La Stampa, 27 aprile 2023
I redditi degli italiani sempre più diseguali
Nell’Italia post-Covid i redditi stanno tornando a divaricarsi, fra il Nord avvantaggiato e il Sud che si sviluppa più lentamente. In un certo senso si tratta di un fatto fisiologico, o almeno c’è una logica dietro, ma in prospettiva strategica è una grave distorsione. Nella fase acuta del Covid tutte le Regioni italiane hanno visto il loro reddito pro-capite ridursi, però in quelle del Mezzogiorno la discesa è stata un po’ meno forte, perché al Sud è più alta la quota di stipendi pubblici, indipendenti dalla congiuntura. Adesso che c’è la ripresa, in maniera speculare, il Nord recupera più velocemente; ma a questo l’Italia non si dovrebbe rassegnare, perché la politica economica post-pandemica, non solo in una cornice nazionale ma anche in quella europea promossa dal Pnrr, dovrebbe tendere a ridurre le distanze regionali, non ad aumentarle, e neanche a ripristinare il divario preesistente. Di fatto però la forbice torna ad allargarsi.

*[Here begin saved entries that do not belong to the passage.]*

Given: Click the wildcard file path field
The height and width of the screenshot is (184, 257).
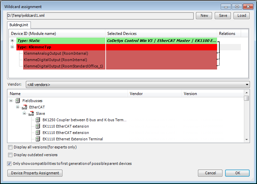Looking at the screenshot, I should [100, 16].
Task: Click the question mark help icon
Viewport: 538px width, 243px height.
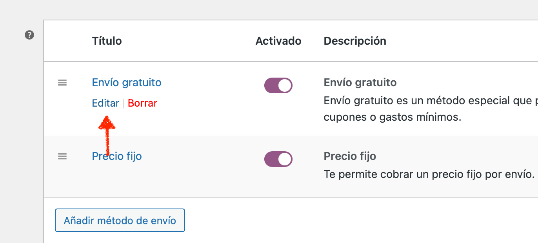Action: pos(29,35)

I dati arrivano dal Dipartimento delle Finanze del ministero del Tesoro e si basano sulle dichiarazioni dei redditi del 2021 (le più recenti disponibili) paragonate a quelle del 2020. La Lombardia si conferma essere la Regione più ricca d’Italia con 26.620 euro pro-capite e come se non bastasse registra il record di crescita con un +5,1% nominale, che pur se depurato dal tasso d’inflazione dell’anno di riferimento resta il più alto del Paese con il + 3,4% reale. Nella crescita annuale del reddito la Lombardia viene tallonata in classifica da altre Regioni del Centro Nord: la Liguria (+4,9% nominale e +3,2% reale), la Toscana (+4,8% e +3,2%), il Veneto e le Marche (ex aequo con +4,8% e +3,1%), l’Emilia Romagna (+4,7% e +3,0%), il Piemonte (+4,6% e +2,9%) eccetera. Invece al Sud l’Abruzzo fa +3,9% reale (+2,3% nominale), la Sardegna +4,0% (+2,4%), la Sicilia +4,1% (+2,5%). Comunque le differenze non sono abissali, anche perché a scompaginare un po’ le carte provvedono due ricche zone del Nord con crescita dei redditi pro-capite bassissima (Val d’Aosta +3,0% e +1,3% e Provincia autonoma di Bolzano +3,7% e +2,0%); inoltre si piazzano sorprendentemente male due Regioni del Centro, cioè il Lazio (+3,8% e +2,2%) e l’Umbria che risulta la peggiore d’Italia nel recupero reddituale post-Covid con un +1,4% nominale che si traduce addirittura (caso unico) in una crescita reale negativa dello 0,2%.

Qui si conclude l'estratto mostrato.